# How long is Alumilte okay when stored



## Frank A (Jul 8, 2016)

I order some Alumilte about six months ago (32oz kit) and used about 2/3rds of it right away. Today I decided to break in my new molds and cast some blanks. After measuring out both parts (equal by weight) and degassing them sepreratly I missed them until clear (about 2 minutes) added my Alumilte dye (man a little goes a long way) and mixed it with some mica powder for another 30 seconds. I noticed it was getting really warm so I got it poured and into my pressure pot. Total working time was less than five minutes. 

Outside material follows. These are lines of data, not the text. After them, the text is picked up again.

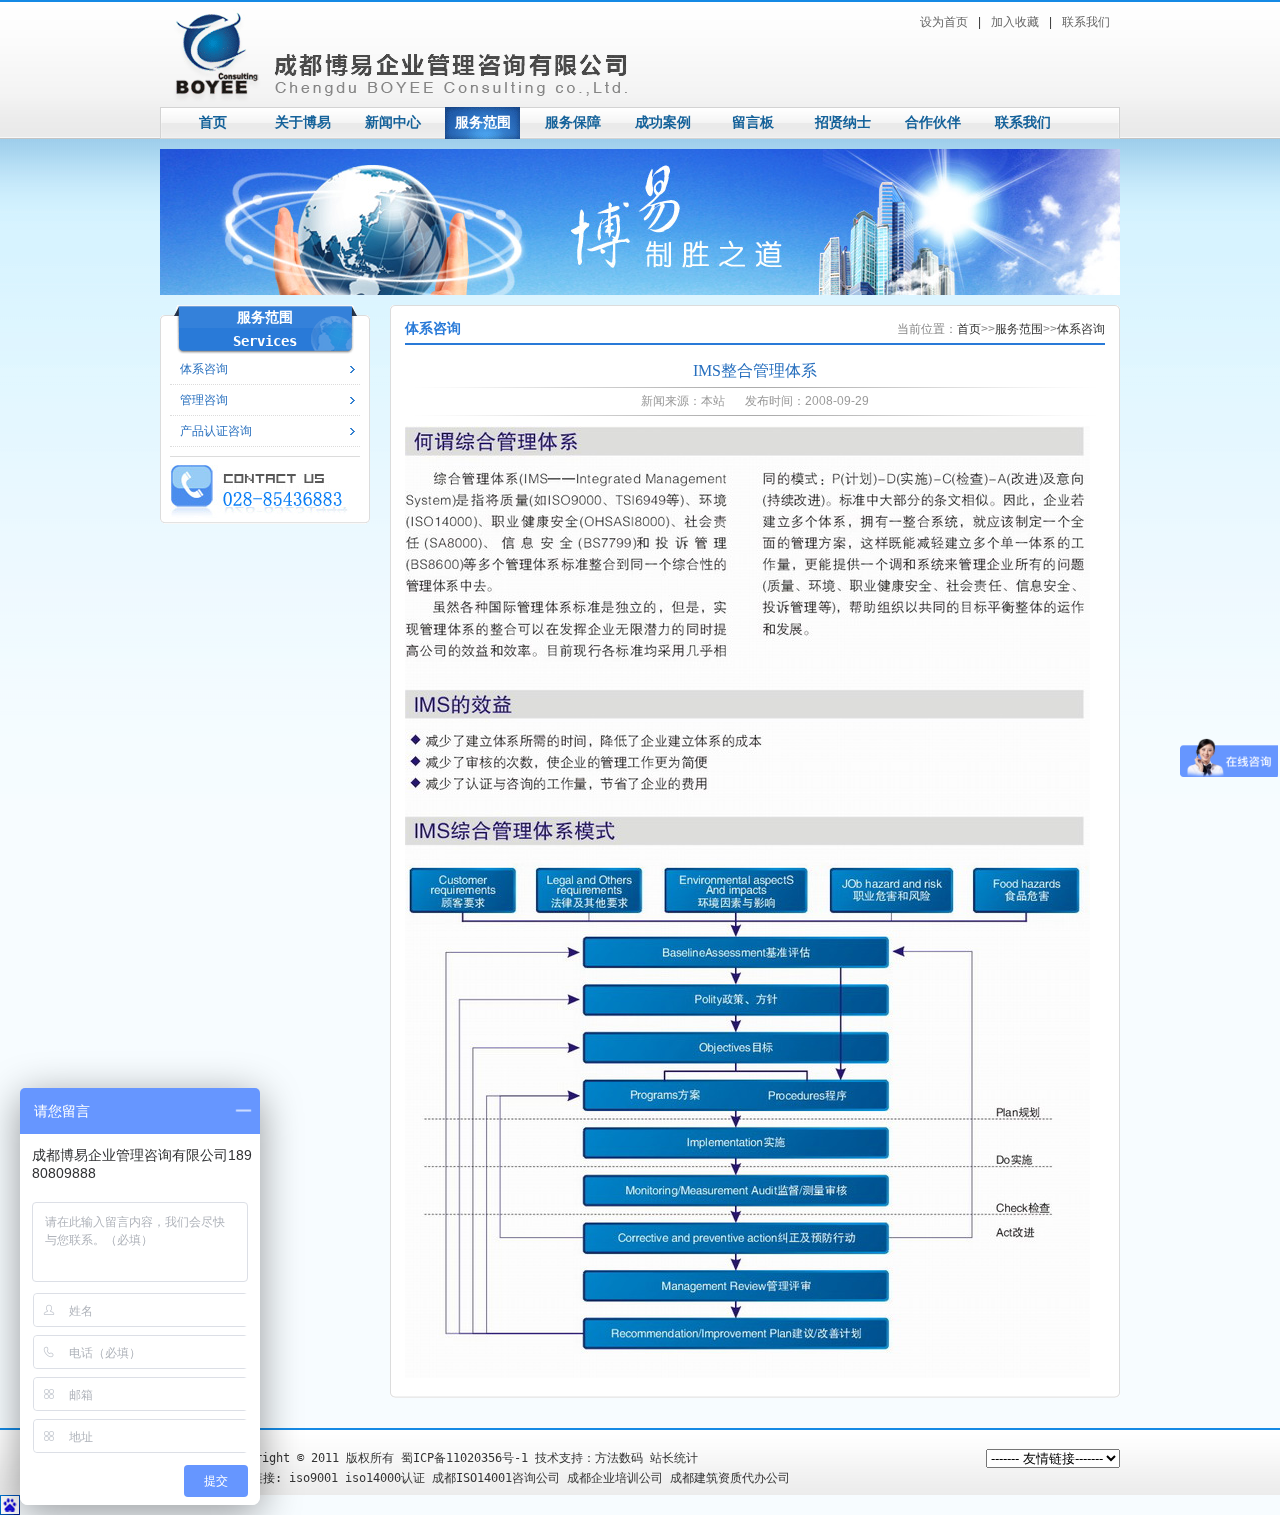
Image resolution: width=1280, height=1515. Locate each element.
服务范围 (483, 122)
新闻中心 (393, 122)
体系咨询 (1081, 329)
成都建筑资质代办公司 (730, 1478)
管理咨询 (204, 400)
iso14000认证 (385, 1478)
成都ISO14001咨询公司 (496, 1478)
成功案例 (663, 122)
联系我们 (1086, 22)
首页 (213, 122)
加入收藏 (1015, 22)
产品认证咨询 (216, 431)
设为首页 (944, 22)
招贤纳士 (843, 122)
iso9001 (313, 1478)
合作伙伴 (933, 122)
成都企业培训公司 (615, 1478)
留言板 (753, 122)
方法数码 (619, 1458)
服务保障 (573, 122)
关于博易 (303, 122)
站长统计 (674, 1458)
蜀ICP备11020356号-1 (464, 1458)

I noticed that within a minute of having the top on the pressure pot the extra resin I had in the cup was nearly solid. My question to this group is does age make this cure faster or was it the fact that it's summer and my shop was around 80 degrees that caused it to set so fast?


----------



## TimR (Jul 8, 2016)

In my limited experience...if you have a pretty good amount, or with a thickness of 1/4" or more...it will more readily harden. I've had some harden up on me while pouring it...that sucks. Just reinforces need to work quickly and get it under pressure. I know I've waited too long trying to improve the 'swirl' in the batch, but after that first couple minutes, don't wait around thinking it will harden slowly. 
I talked with a guy from Alumilite along with Curtis @TurnTex during the AAW symposium about shelf life on the Alumilite. Hopefully Curtis will see this note and speak up if I'm wrong, but if the A and B is kept in reasonable environment, you can probably expect 2 years life. If the B side get's gel-like, heat it up to about 120F - 130F to get it back to a liquid like state.


----------



## Frank A (Jul 8, 2016)

Does heating part B up cause it to cure faster?


----------



## TimR (Jul 8, 2016)

Frank A said:


> Does heating part B up cause it to cure faster?


Don't think so. Give a call to the folks at Alumilite and ask, pretty good about getting questions answered. It may have been even higher in temp to adequately get rid of any entrained water. Seems like I asked them about that in context of my doing as you did, to degas them and effectively remove water.


----------



## TimR (Jun 11, 2019)

So, I had a chance to really push shelf life of Alumilite, and it had been opened before.
I started packing up my shop late in 2015 and to storage. No crazy temp swings where stored, but not used till recently. Gallon jugs, about 3/4 full each. The “B” side characteristically gel like, very thick. Couldn’t get cap off without destroying it. 
Put it in my dishwasher kiln overnight, 130F. 
Next day, loose enough to pour.
Has been equally long since vacuum pump had been run and all indications was it was locked up. I took a screwdriver to a slot at end of rotor (no disassembly reqd) and was able to free it up. 
I did a couple test pieces, degassing both A and B before mixing.
From all indications it looks like the stuff is still good. 
Took a couple pics of ‘kiln’ and vacuum tank along with test piece.
So, good 3-1/2 yrs it seems. I don’t think I’ll push my luck, will try to cast some more soon.

Reactions: Like 1 | Way Cool 4


----------